Le Tribunal judiciaire de Paris le 27 mars 2024 a reconnu à l’artiste Zevs la possibilité de revendiquer la qualité d’auteur sur une œuvre utilisant la technique du « dripping ». Malgré une absence de contrefaçon, l’auteur a néanmoins pu obtenir la condamnation de la maison Givenchy au paiement d’une somme de 30 000 euros pour concurrence déloyale et parasitisme.
Utilisation du procédé pictural du « dripping »
L’artiste Zevs, figure emblématique du street art, est un reconnu dans le milieu urbain pour ses séries d’œuvres utilisant la technique du dripping. Ce procédé consiste à laisser couler ou goutter de la peinture sur des toiles ou des surfaces horizontales. Ses œuvres transforment notamment les logos de la société de consommation, spécialement ceux de grandes marques, pour leur donner une apparence de liquéfaction totale. Il va ainsi créer l’œuvre « Liquidated Google », en faisant dégouliner les lettres du logo de la marque Google.
Le litige porte sur la commercialisation par la société Givenchy d’un tee-shirt arborant la marque « Givenchy » en lettres dégoulinantes. L’artiste fait grief à la société d’avoir réutilisé les caractéristiques originales de son œuvre « Liquidated Google ».
L’artiste assigne donc la société Givenchy en contrefaçon de ses droits d’auteur et également à titre subsidiaire en concurrence déloyale et parasitisme.
La reconnaissance de l’originalité de l’œuvre utilisant la technique du « dripping »
Le droit de la propriété intellectuelle garantit les œuvres artistiques contre toute forme de contrefaçon. La contrefaçon se définit notamment comme la reproduction, l’utilisation ou l’imitation d’un droit de propriété intellectuelle sans l’autorisation préalable de son titulaire.

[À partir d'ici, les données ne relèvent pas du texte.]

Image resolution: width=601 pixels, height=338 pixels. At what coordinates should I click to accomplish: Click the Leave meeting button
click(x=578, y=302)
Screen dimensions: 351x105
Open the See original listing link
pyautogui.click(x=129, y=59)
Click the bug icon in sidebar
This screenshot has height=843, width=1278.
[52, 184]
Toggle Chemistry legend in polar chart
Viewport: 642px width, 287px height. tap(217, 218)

Il est tout d’abord important de rappeler qu’une création ne peut bénéficier de la protection du droit d’auteur que si elle est originale, c’est-à-dire qu’elle reflète l’empreinte de la personnalité de l’auteur. L’artiste vient préciser que c’est bien la réalisation visuelle particulière de son œuvre qu’il entend revendiquer et non la technique picturale du dripping.
Selon Givenchy, le fait pour une coulure de dégouliner serait un processus naturel et inappropriable faisant obstacle à de la protection par le droit d’auteur de l’œuvre utilisant la technique du dripping.

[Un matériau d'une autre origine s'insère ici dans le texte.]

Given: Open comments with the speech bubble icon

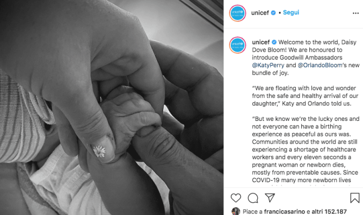Looking at the screenshot, I should pos(253,198).
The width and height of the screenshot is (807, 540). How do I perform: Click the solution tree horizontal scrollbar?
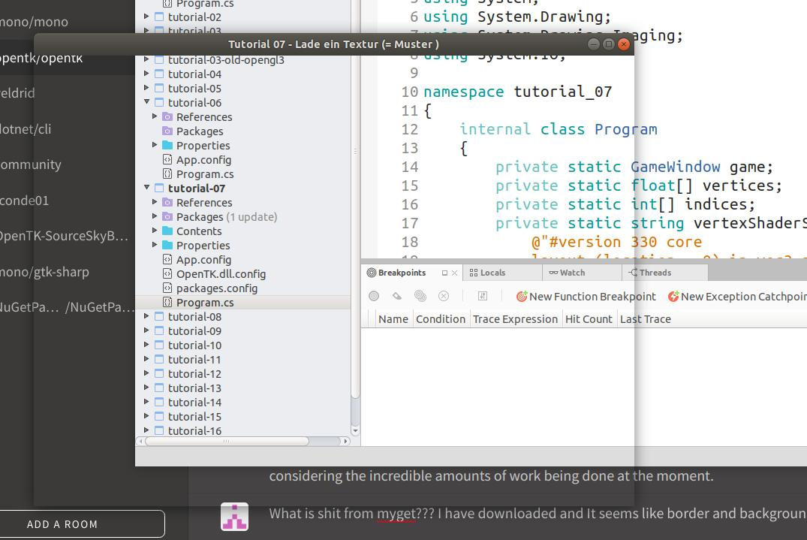point(227,442)
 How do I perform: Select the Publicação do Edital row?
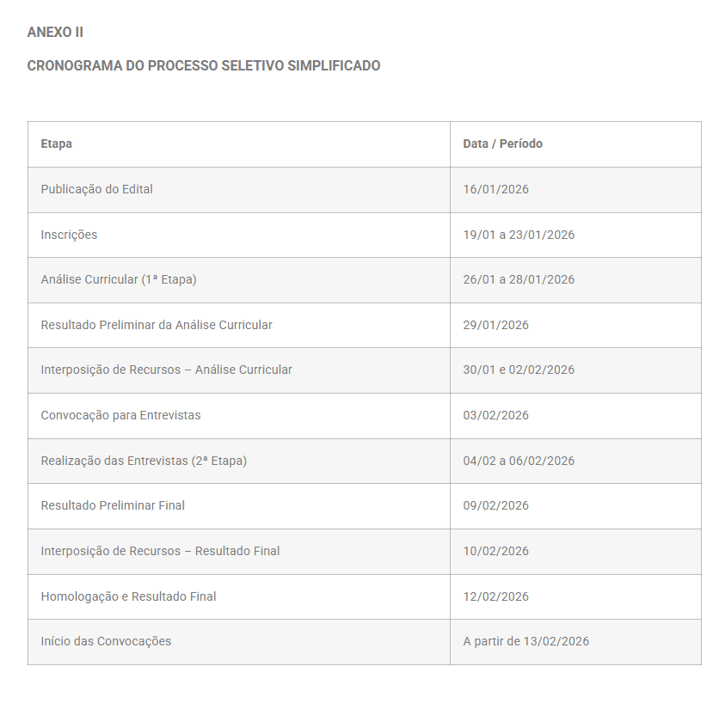click(x=365, y=190)
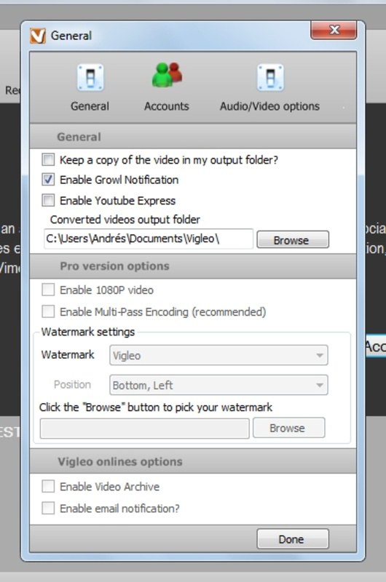Viewport: 386px width, 582px height.
Task: Click the Done button
Action: [x=293, y=539]
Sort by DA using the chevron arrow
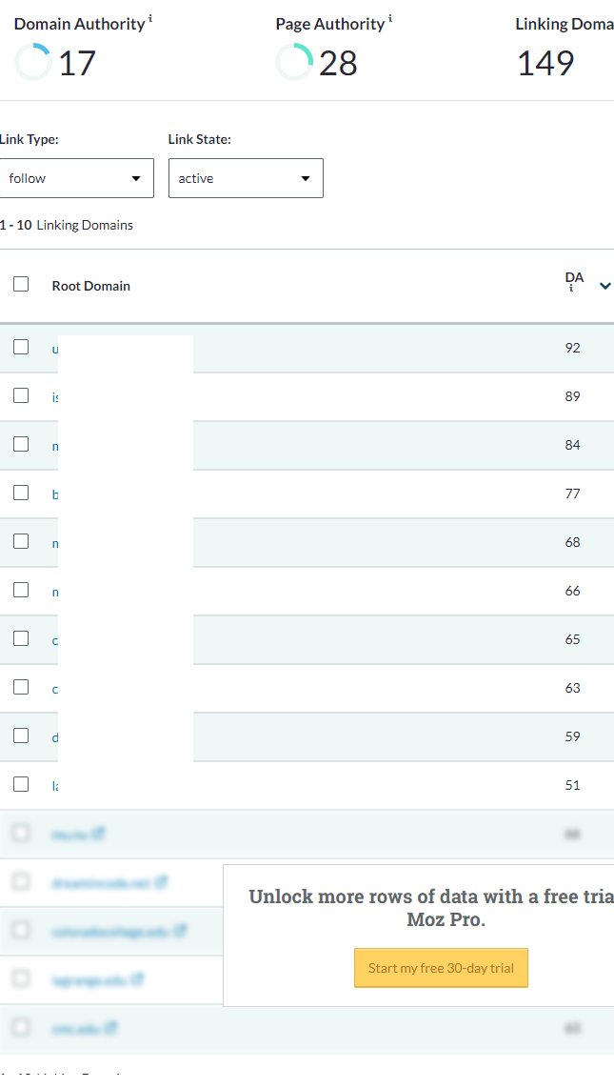This screenshot has height=1088, width=614. (x=605, y=286)
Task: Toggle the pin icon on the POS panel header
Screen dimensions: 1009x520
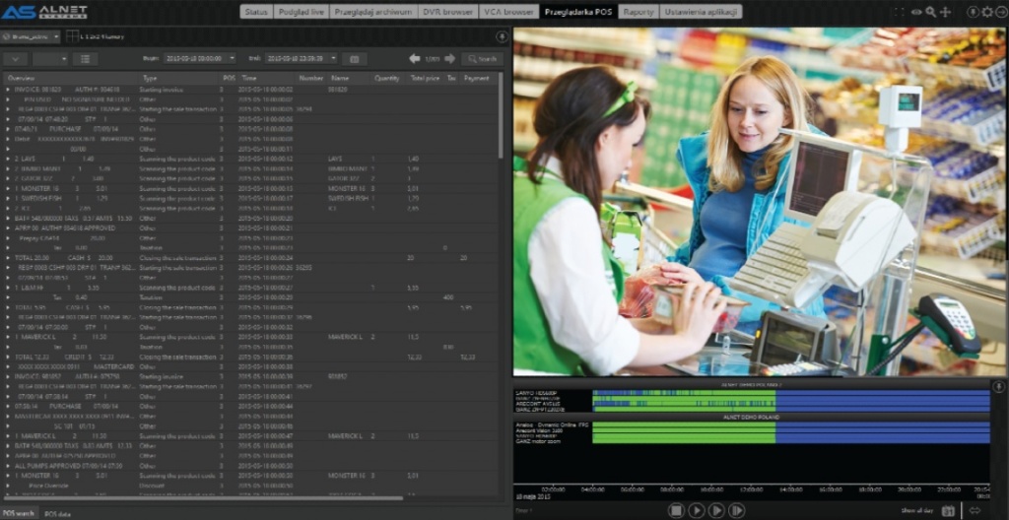Action: 502,36
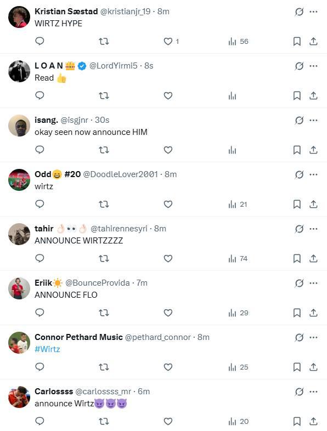Open more options on Kristian Sæstad's tweet
The image size is (327, 431).
click(313, 12)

Néanmoins, l’artiste réussit à démontrer l’originalité de son œuvre utilisant la technique du dripping. Il démontre l’existence de choix esthétiques libres, arbitraires et de ses efforts créatifs immortalisés dans son oeuvre : coulures découlant de chaque lettre glissant dans le sens de la gravité, coulures irrégulières et de longueurs différentes reprenant les couleurs de chaque lettre. Il réussit ainsi à créer “ l’illusion que ce signe est en train de fondre, de saigner”, “comme pour le vider de son sens ou de son pouvoir”.
L’œuvre est ainsi originale et Zevs est titulaire des droits d’auteur s’y attachant
Retenant l’originalité de l’œuvre de Zevs, le tribunal rejette néanmoins en l’espèce le grief tiré de la contrefaçon de l’œuvre par le tee-shirt commercialisé par Givenchy. En effet, le terme utilisé « Givenchy » n’est pas le même. De plus, les caractéristiques originales de l’œuvre n’ont pas été reproduites par Givenchy, les couleurs et le logotype utilisé étant différents.

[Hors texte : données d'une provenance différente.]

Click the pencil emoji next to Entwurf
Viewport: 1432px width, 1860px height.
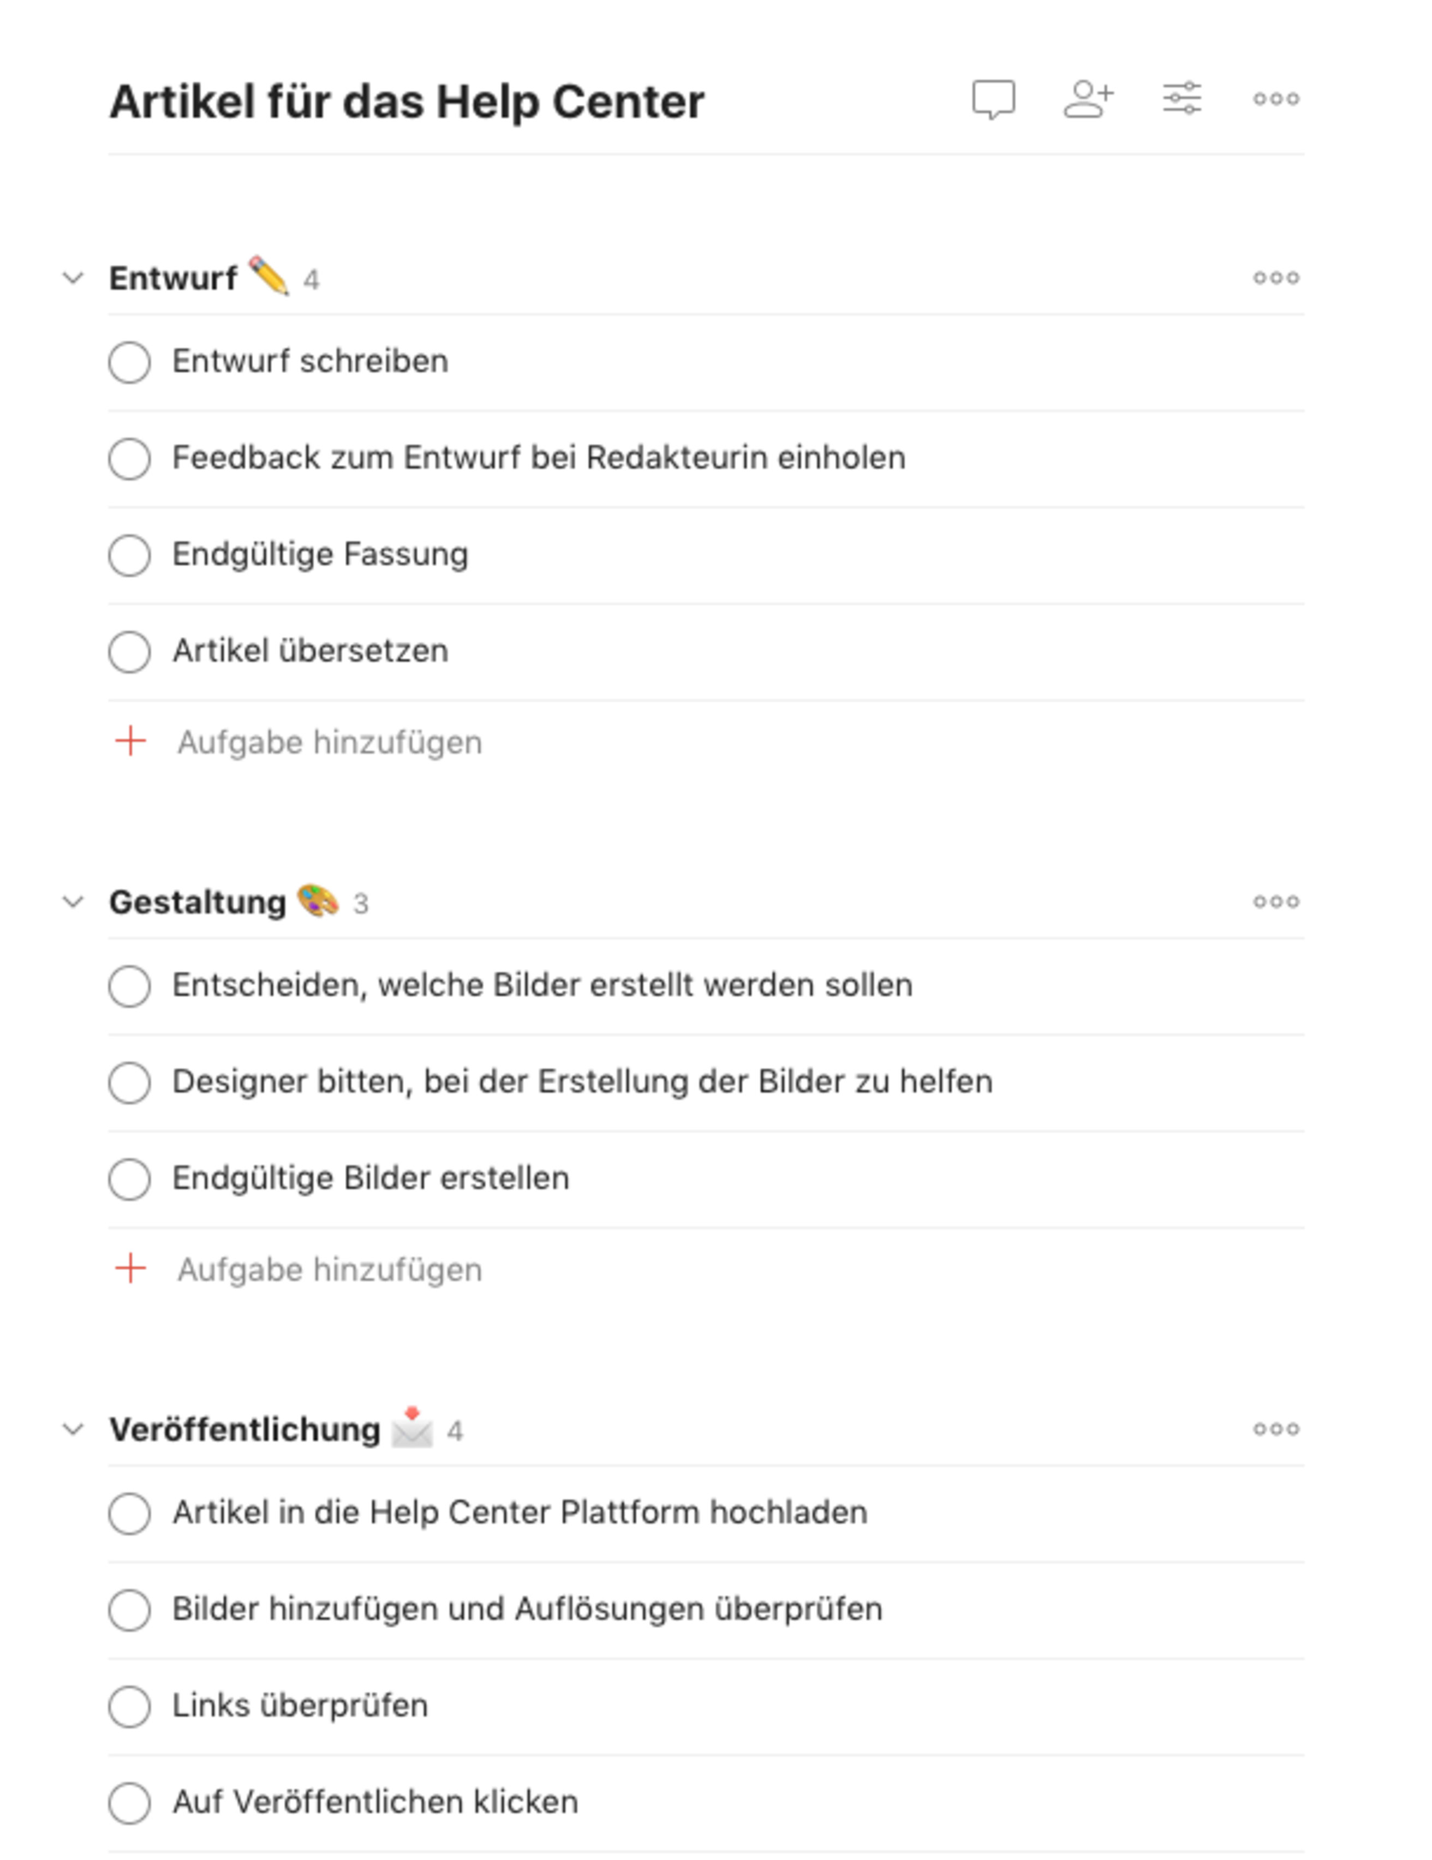tap(268, 276)
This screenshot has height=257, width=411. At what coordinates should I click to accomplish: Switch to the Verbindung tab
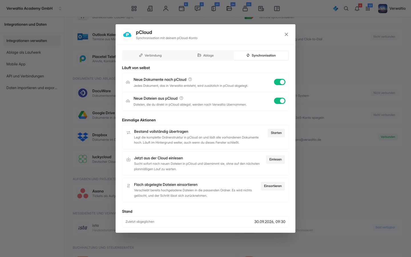pos(150,55)
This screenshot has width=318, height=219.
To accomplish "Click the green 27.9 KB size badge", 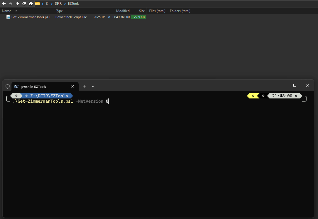I will [x=139, y=17].
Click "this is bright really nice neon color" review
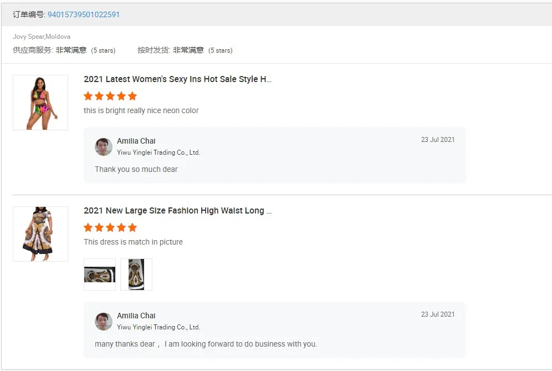The image size is (552, 371). (141, 110)
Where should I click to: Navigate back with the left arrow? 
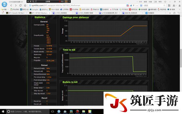click(x=11, y=5)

Une condamnation subsidiaire pour parasitisme et concurrence déloyale.
A contrario, le tribunal retient que les t-shirts s’inspirent incontestablement de l’œuvre de « Liquidated Google » de Zevs. Le Tribunal affirme que la commercialisation des tee-shirts crée une confusion dans l’esprit du consommateur de produit de marque de luxe, notamment en ce qui concerne l’origine du produit, suggérant qu’il pourrait s’agir d’un produit de luxe. Cette confusion est renforcée par le fait que les marques de luxe collaborent régulièrement à des artistes pour leurs créations, renforçant le lien entre art et mode.
Le parasitisme en droit consiste pour un opérateur économique à tirer profit du savoir-faire, de la notoriété acquise ou des investissements d’un autre opérateur économique, en se plaçant dans son sillage. Or, dans cette affaire, la société Givenchy a représenté sa marque verbale avec des broderies de couleurs identiques à celles des lettres du logo Google, créant ainsi un effet de coulures similaire à celui de l’œuvre de Zevs. Bien que les caractéristiques originales de « Liquidated » Google n’aient pas été reproduites, le Tribunal a estimé qu’il y avait parasitisme, en raison de l’inspiration manifeste issue des créations de l’artiste.
Ainsi, le Tribunal condamne Givenchy à payer 30 000 euros à l’artiste à titre de dommages et intérêts pour concurrence déloyale et parasitisme.